There she was able to raise five children and give them university education, adopt three more, and raise and educate at home more than 100 abandoned children who were collected on the streets or sent by their mothers to Luanda during the war years.

Her life has not been easy. Her husband drank and left home, leaving her with five young children: Ecson, Stanislao, Brigida, Luzia and Georgio. Then, when the Salesians started looking after street children and needed a mother for all of them, Berta quit her job.

In the late 1990s, she moved to a small house with her five children to take care of eight street children; a week later they were already 12 and a year later they were 25. “My older children helped me a lot and they were all brothers and sisters among them. I'd get up in the morning to prepare breakfast, get water for the bathroom, take them to school, take care of them when they were sick, everything was a sacrifice."

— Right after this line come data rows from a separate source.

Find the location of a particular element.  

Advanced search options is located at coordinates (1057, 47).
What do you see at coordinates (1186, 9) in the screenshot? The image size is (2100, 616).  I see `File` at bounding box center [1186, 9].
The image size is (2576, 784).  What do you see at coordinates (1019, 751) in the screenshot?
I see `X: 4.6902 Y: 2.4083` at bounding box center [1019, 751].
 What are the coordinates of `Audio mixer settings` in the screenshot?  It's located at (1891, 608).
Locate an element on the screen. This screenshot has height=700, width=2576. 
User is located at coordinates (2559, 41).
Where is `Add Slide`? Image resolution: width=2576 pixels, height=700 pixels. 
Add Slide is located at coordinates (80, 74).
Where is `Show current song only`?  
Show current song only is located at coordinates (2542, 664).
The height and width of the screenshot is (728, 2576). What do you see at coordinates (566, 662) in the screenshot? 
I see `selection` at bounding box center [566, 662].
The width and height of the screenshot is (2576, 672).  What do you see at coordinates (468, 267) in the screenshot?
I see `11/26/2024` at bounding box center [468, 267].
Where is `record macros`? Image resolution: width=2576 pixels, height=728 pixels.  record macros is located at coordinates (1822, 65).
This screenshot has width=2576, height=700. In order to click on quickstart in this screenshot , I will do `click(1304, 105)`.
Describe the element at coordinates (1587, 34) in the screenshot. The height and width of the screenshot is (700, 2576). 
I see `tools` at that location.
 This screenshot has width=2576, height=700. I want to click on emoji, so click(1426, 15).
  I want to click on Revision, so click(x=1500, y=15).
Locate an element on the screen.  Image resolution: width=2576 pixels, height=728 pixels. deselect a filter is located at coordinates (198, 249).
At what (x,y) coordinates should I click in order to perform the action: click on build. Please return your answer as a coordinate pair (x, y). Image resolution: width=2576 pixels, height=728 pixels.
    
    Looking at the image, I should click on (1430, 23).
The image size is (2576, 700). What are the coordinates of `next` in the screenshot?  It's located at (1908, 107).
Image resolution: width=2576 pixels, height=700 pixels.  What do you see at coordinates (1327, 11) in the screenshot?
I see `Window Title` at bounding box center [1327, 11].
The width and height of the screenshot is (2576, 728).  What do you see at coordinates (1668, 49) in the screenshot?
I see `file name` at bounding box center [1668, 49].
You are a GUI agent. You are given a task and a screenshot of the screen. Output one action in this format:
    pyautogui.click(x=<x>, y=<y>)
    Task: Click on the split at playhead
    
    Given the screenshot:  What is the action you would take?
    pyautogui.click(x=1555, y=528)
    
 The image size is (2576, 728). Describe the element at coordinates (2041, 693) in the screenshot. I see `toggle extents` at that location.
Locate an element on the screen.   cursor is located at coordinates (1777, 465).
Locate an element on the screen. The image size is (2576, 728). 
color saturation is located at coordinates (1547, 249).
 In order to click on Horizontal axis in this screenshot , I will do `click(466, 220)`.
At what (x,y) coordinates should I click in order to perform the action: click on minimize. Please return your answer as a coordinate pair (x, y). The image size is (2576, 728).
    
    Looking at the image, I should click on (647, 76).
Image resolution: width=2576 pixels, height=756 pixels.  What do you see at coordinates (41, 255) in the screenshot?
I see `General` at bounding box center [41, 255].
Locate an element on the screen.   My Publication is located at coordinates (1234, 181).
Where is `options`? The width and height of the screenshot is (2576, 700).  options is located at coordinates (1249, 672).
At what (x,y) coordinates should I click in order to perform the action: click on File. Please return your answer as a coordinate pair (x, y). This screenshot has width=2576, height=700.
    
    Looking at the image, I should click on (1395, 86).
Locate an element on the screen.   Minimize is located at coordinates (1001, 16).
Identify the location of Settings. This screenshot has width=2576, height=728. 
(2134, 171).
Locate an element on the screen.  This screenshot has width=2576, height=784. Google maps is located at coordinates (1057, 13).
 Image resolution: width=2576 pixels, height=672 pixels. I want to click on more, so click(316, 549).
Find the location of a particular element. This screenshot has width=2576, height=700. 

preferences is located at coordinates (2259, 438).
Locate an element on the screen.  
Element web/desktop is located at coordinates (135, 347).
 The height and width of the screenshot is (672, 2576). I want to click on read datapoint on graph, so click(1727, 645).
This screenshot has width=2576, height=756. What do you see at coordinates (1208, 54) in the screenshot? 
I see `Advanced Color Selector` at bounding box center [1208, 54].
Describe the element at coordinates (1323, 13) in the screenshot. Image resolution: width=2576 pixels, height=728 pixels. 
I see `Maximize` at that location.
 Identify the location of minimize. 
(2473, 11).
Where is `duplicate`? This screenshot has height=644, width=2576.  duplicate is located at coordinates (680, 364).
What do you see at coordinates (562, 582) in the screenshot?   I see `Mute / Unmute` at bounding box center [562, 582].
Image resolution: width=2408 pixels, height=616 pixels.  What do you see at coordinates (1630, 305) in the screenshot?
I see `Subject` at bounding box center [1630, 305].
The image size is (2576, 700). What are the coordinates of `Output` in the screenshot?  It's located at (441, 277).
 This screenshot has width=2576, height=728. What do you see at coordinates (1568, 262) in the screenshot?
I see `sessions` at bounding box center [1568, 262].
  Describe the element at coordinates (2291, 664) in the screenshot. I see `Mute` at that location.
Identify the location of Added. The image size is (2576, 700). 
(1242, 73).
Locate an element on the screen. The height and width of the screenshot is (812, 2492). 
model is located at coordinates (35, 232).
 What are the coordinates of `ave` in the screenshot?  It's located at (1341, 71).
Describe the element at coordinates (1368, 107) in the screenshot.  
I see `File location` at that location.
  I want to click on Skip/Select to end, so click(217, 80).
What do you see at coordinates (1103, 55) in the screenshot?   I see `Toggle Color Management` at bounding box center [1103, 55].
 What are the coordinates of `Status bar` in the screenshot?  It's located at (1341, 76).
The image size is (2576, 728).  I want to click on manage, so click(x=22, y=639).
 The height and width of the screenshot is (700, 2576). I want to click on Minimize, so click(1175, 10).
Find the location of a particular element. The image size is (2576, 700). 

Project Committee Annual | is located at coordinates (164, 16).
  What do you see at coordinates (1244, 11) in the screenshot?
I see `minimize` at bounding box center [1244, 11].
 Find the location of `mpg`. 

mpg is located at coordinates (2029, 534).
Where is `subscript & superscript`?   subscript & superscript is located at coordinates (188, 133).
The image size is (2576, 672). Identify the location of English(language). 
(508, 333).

Berta has been and still is much more than a mother for all of them, as well as a symbol for the whole neighborhood, because she takes time to visit the sick and be a guide in the community, as a teacher, catechist, nurse, bricklayer ... " I already feel some pain, but I want to consume myself in giving myself to others."

"The missionaries told me that the Lord chose me. They helped me to discover that we must give ourselves to others, like Don Bosco. On one occasion I thought about throwing in the towel, but the Lord and Mary Help of Christians have always helped me," she assures.

Berta knows the life of Mamma Margherita, for this reason, she says: "The same things have happened to me, sometimes the boys stole from me, too, but when you work with your heart everything is easier," and, she adds, "everything is God's work. We have managed to help many children by preparing them to return to their families and to society, restoring their dignity to them. I don't know how to thank God and Don Bosco for this."

Berta's greatest pride is the over 100 children who have passed through her house and whom she has always treated as her children: "The children I have had have been exemplary."